State 2 here is an important state transition, similar to "positive exchange of flight controls" used by pilots. Exposing a future gives access to state 2, where only returning the index hides it and jumps straight to state 3.

roger2hk commented 1 week ago

Two thoughts on my mind:

  1. What if we provide both sync and async add methods?

  2. Currently there is no way for personality to know whether the entry is integrated or not. Can we add a callback function?

mhutchinson commented 1 week ago
  1. What if we provide both sync and async add methods?

What would the sync version do? Wait until state 3 or state 4 in the description in my last comment?

  1. Currently there is no way for personality to know whether the entry is integrated or not. Can we add a callback function?

This is #193

AlCutter commented 1 week ago

Two thoughts on my mind:

  1. What if we provide both sync and async add methods?

If it were complex to convert between them that might be a good idea, but the sync implementation would be a single line so I don't think it's worthwhile:

func (s Storage) SyncAdd(ctx context.Context, e *Entry) (uint64, error) {
  return s.AsyncAdd(ctx, e)()
 }
  1. Currently there is no way for personality to know whether the entry is integrated or not. Can we add a callback function?

This is relatively straightforward: wait for the checkpoint to have a size larger than the assigned index, but #193 tracks creating a "mixin" for doing that in the personality support packages.

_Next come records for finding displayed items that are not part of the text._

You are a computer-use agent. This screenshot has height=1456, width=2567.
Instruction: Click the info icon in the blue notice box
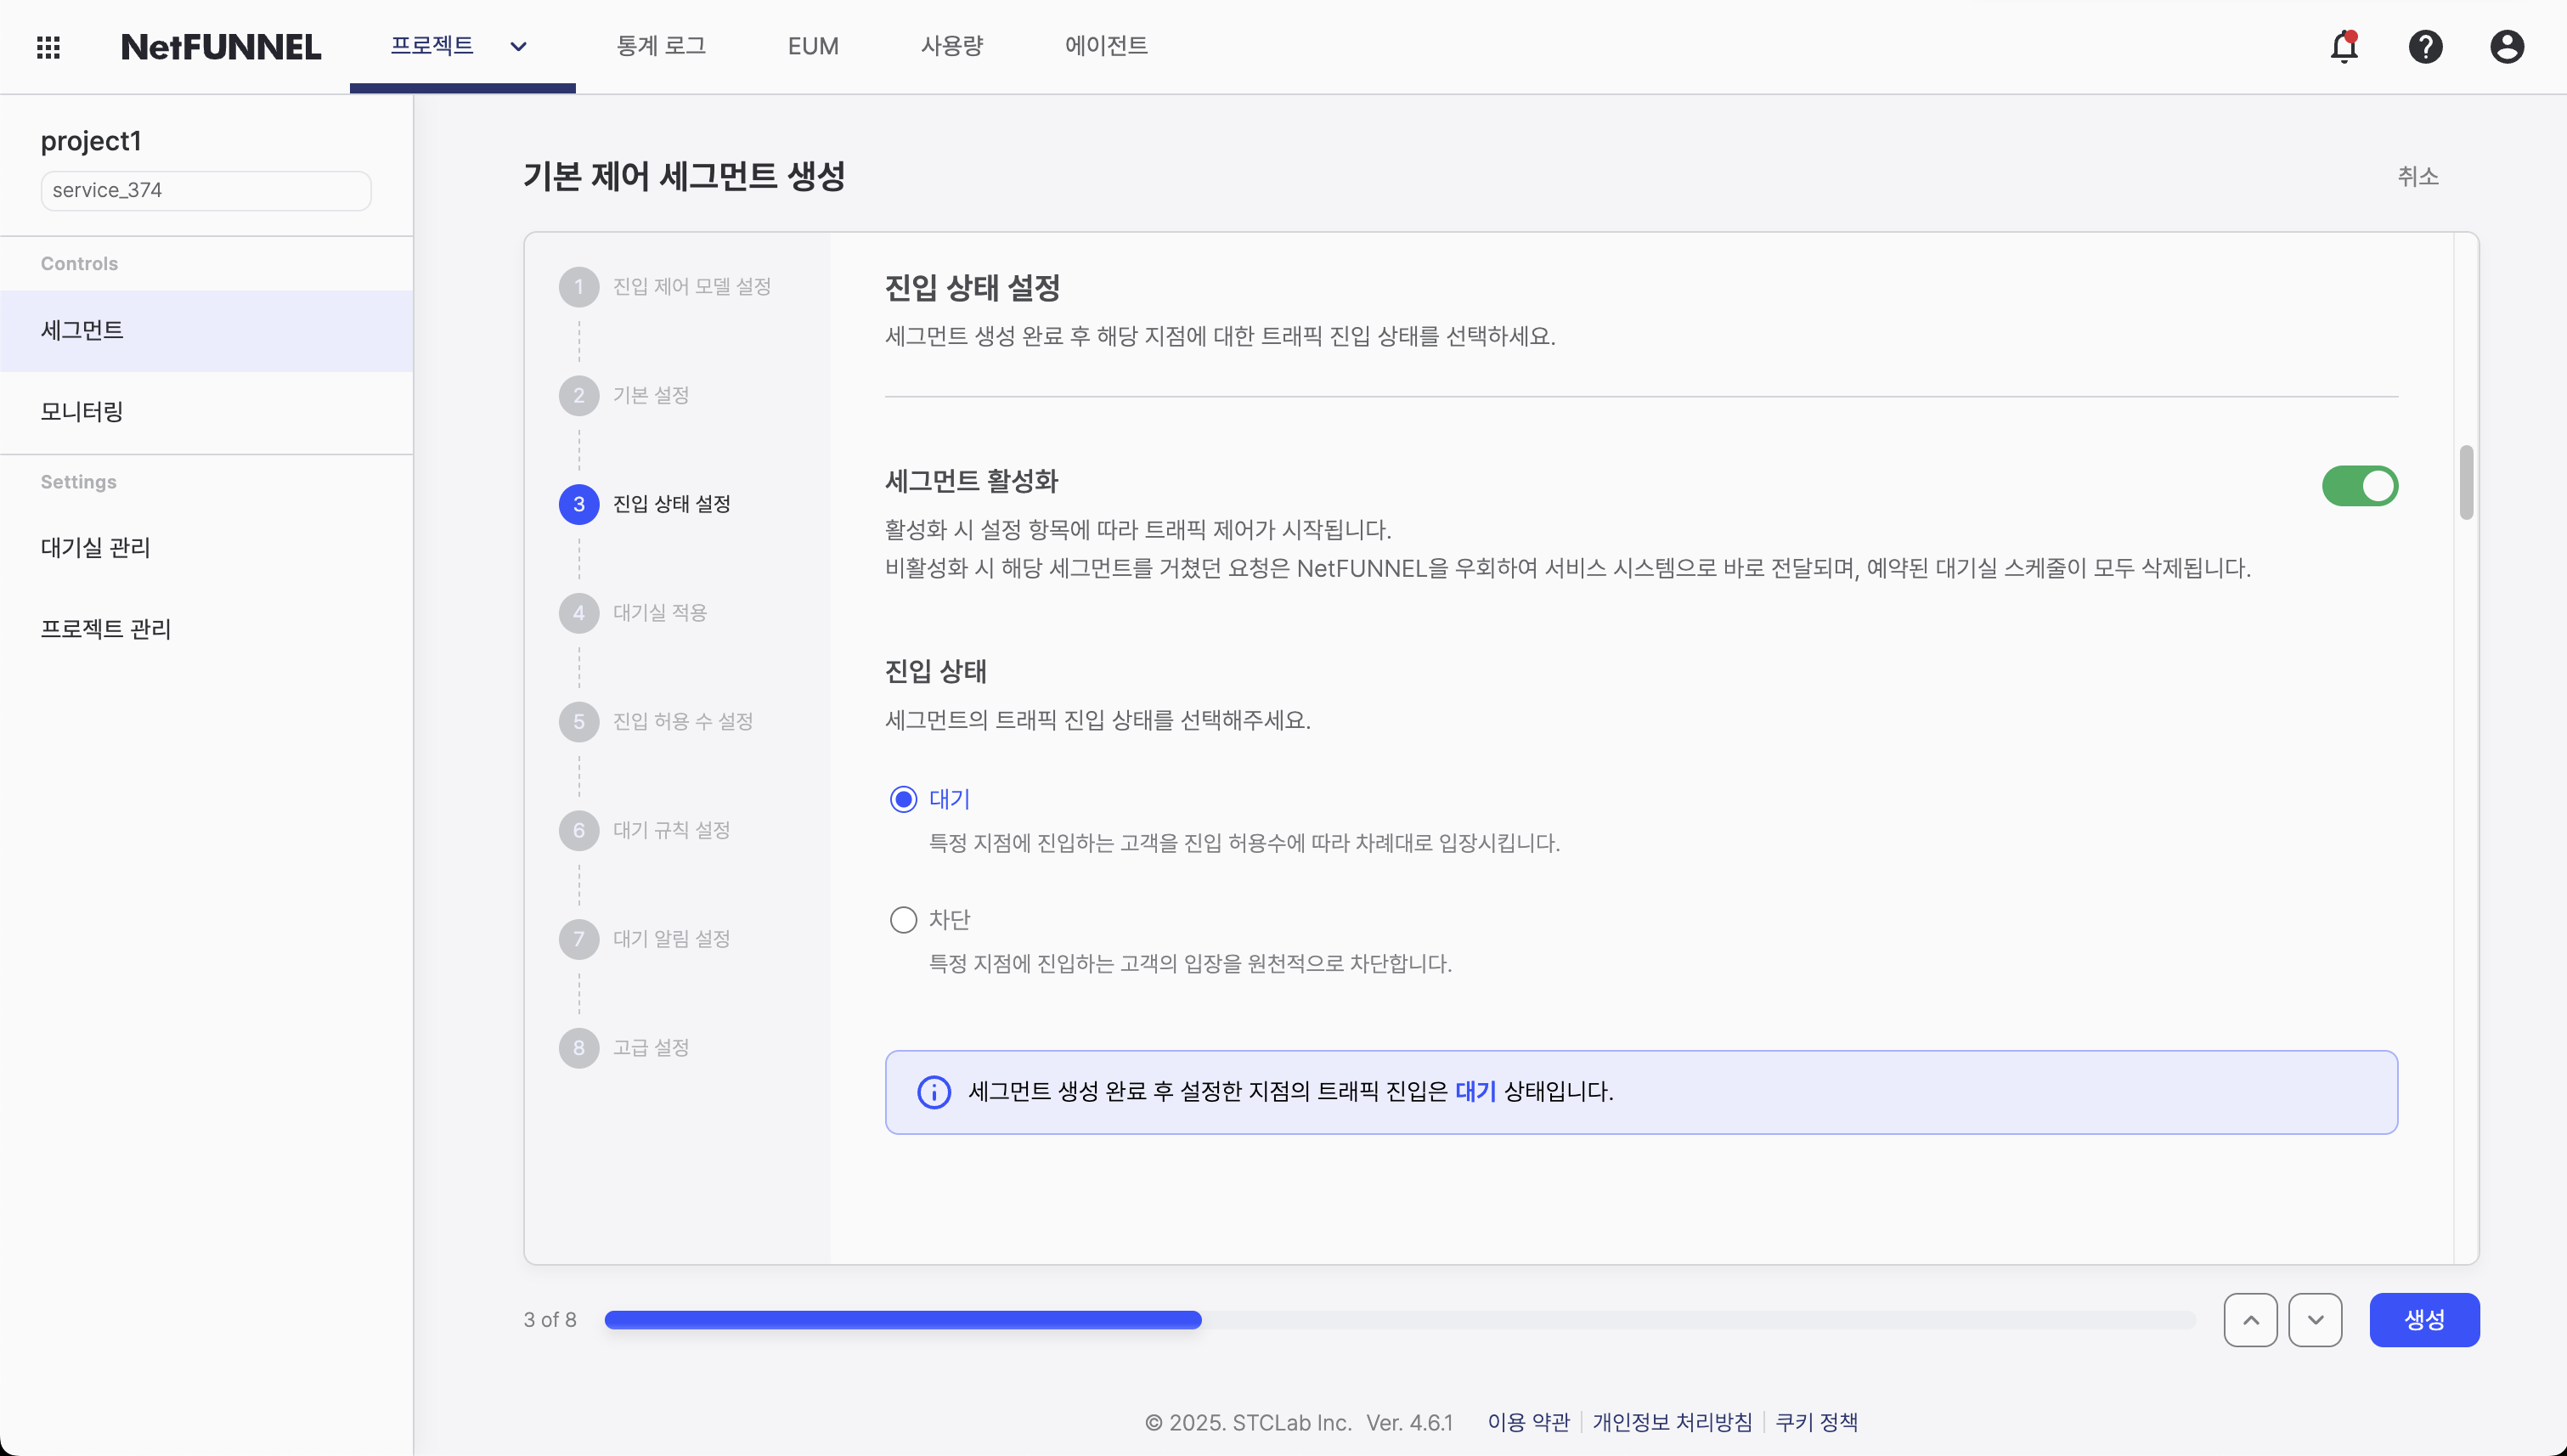[x=933, y=1092]
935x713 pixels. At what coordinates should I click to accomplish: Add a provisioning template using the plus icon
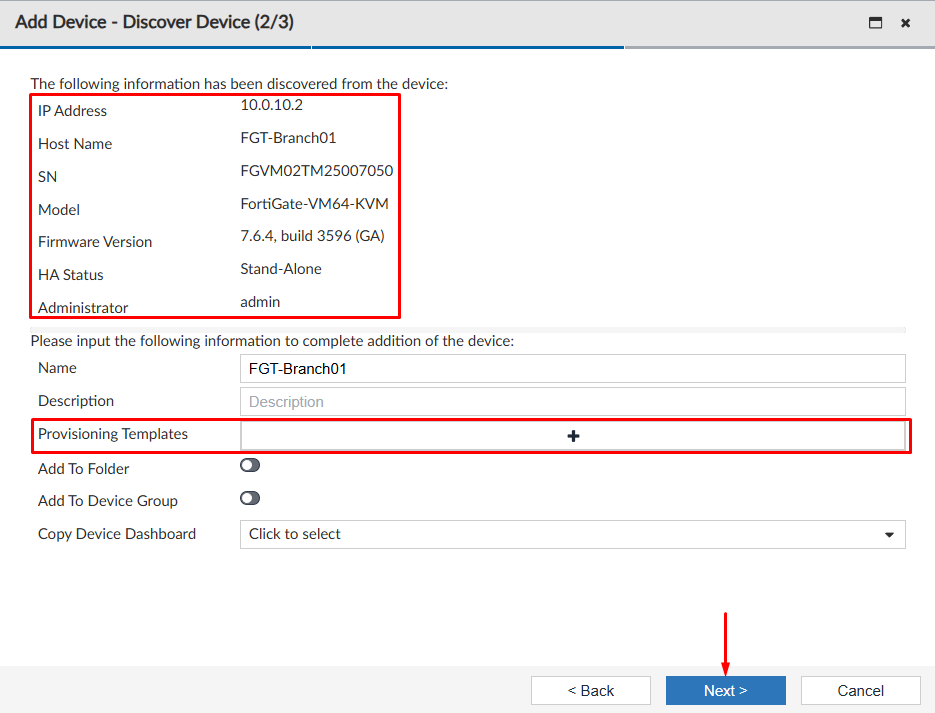pos(573,435)
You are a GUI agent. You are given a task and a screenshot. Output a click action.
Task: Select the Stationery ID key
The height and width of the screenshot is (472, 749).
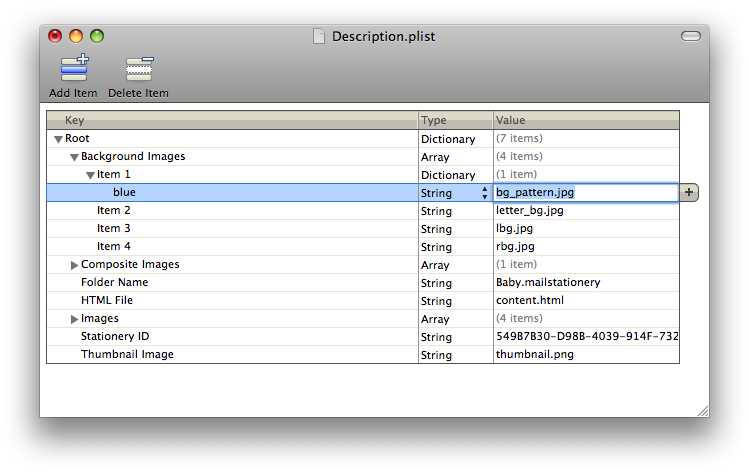pyautogui.click(x=115, y=337)
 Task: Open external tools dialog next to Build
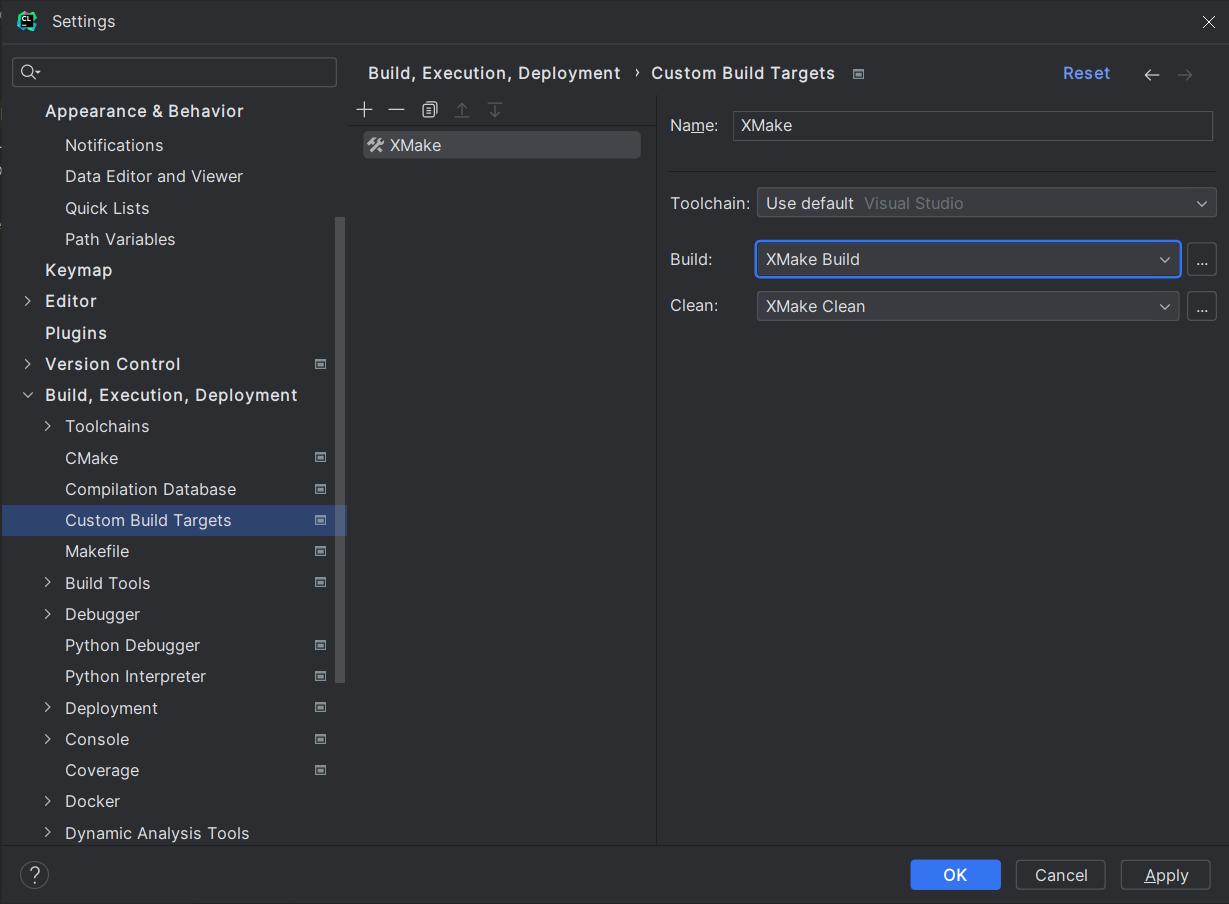point(1201,259)
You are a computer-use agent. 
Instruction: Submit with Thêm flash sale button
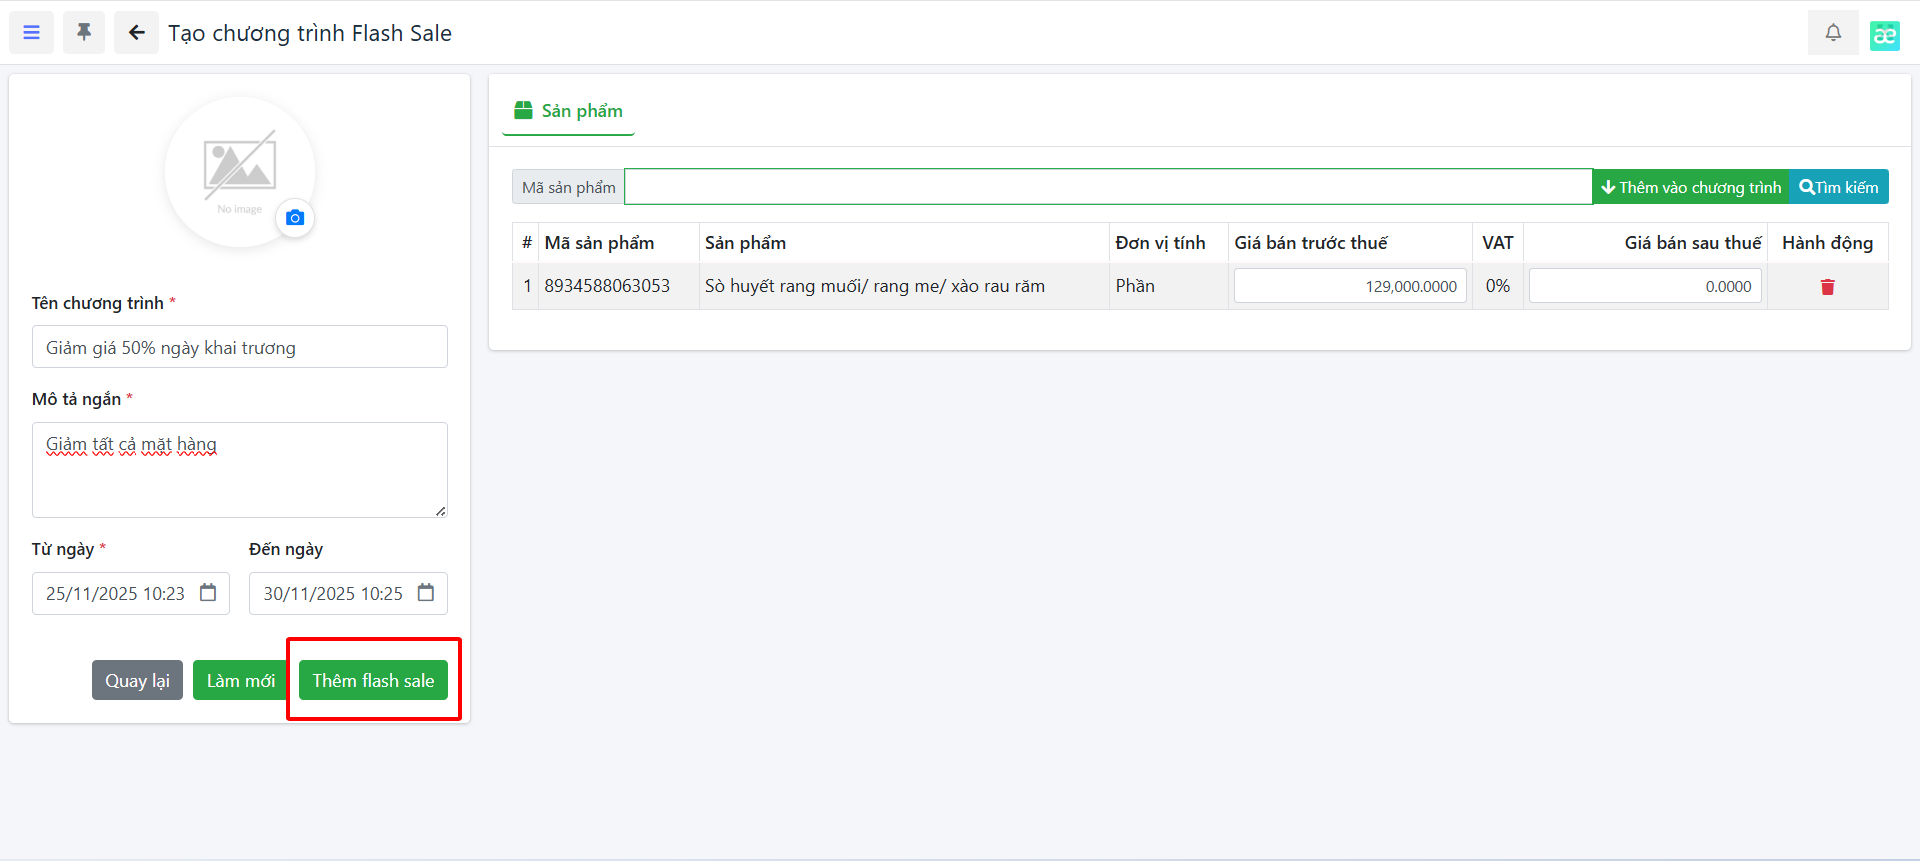pos(373,681)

phbnf commented 1 week ago

I think it would make sense for both these APIs to look the same unless there is a specific reason that they don't: either they both return a future, or they both return an index.

mhutchinson commented 1 week ago

I think it would make sense for both these APIs to look the same unless there is a specific reason that they don't: either they both return a future, or they both return an index.

Both of which APIs?

phbnf commented 1 week ago

Tessera's Add() API, and the API offered by the mixin Al is referring to.

roger2hk commented 1 week ago
  1. What if we provide both sync and async add methods?

What would the sync version do? Wait until state 3 or state 4 in the description in my last comment?

  1. Currently there is no way for personality to know whether the entry is integrated or not. Can we add a callback function?

This is #193

The sync version is exactly the one mentioned by @AlCutter. It's indeed a one line wrapper. If we don't provide this method, can we demostrate that in the method doc comment or the unit test?

roger2hk commented 1 week ago

Two thoughts on my mind:

  1. What if we provide both sync and async add methods?

If it were complex to convert between them that might be a good idea, but the sync implementation would be a single line so I don't think it's worthwhile:

func (s Storage) SyncAdd(ctx context.Context, e *Entry) (uint64, error) {
  return s.AsyncAdd(ctx, e)()
 }
  1. Currently there is no way for personality to know whether the entry is integrated or not. Can we add a callback function?

This is relatively straightforward: wait for the checkpoint to have a size larger than the assigned index, but #193 tracks creating a "mixin" for doing that in the personality support packages.

Waiting for the checkpoint to have a size larger than the assigned index is a pull mechanism. With the callback function, that would be a push mechanism. However, there is no personality that would require sending callback URL to the entry submitter (although this is very common in payment system).